[BEGIN DOCUMENT PASSAGE]

New Hitwise Stats Show How Bad Hitwise Data Is - vaksel
http://www.techcrunch.com/2009/03/20/new-hitwise-stats-show-how-bad-hitwise-data-is/
======
ashot
The google chart is intl data vs hitwise entry which is US only data. This
explains the facebook anamoly (recent intl growth vs myspace and craigslist
which have remained primarily us sites)

edit: this is the us only chart, which more or less matches hitwise data:
[http://www.google.com/trends?q=myspace,+craigslist,+facebook...](http://www.google.com/trends?q=myspace,+craigslist,+facebook&date=all&geo=usa&ctab=0&sort=0&sa=N)

------
dhotson
Disclaimer: I used to work at hitwise.

All of these analytics services have some bias.. Google only measures traffic
to their site, whereas hitwise compares things in more relative terms.. I.e
percentage of all searches (all search engines). Hitwise has an advantage
because they collect data from ISP's, but the bias is that they don't collect
data from all ISP's.

[END DOCUMENT PASSAGE]
[BEGIN DATA EXTRACT]

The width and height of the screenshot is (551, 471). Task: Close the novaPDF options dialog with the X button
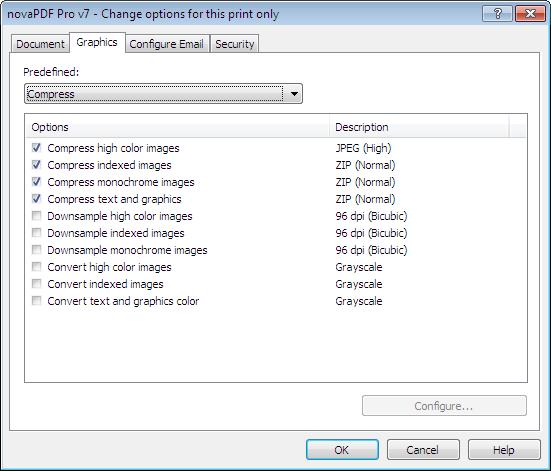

[END DATA EXTRACT]

**INSTRUCTION 1:** In the Hitwise thread, reproduce everything from "All of these" down to "from all ISP's." word for word.
**INSTRUCTION 2:**
Using the Hitwise thread, decide whether each statement agrees with it. Answer yes or no and quote the deciding words.
(a) The commenter dhotson once worked at Hitwise.
(b) Hitwise collects data from all ISPs.
(c) The Google chart contains only US data.
**INSTRUCTION 3:** Continue the Hitwise thread, starting after its last sentence.

**FINAL RESULT 1:**
All of these analytics services have some bias.. Google only measures traffic
to their site, whereas hitwise compares things in more relative terms.. I.e
percentage of all searches (all search engines). Hitwise has an advantage
because they collect data from ISP's, but the bias is that they don't collect
data from all ISP's.

**FINAL RESULT 2:**
(a) Yes: "Disclaimer: I used to work at hitwise."
(b) No: "the bias is that they don't collect data from all ISP's."
(c) No: "The google chart is intl data vs hitwise entry which is US only data."

**FINAL RESULT 3:**
Anyway, I hope that helps to clarify.. And I still think techcrunch are full
of shit. :P

------
omarchowdhury
It’s no secret how bad Techcrunch is at gathering statistically relevant data
about Internet traffic.

I'm thinking Arrington either didn't know he was comparing 2 different data
sets (US vs. Worldwide) or he is trying to negate any bad press Facebook may
get over the Hitwise data.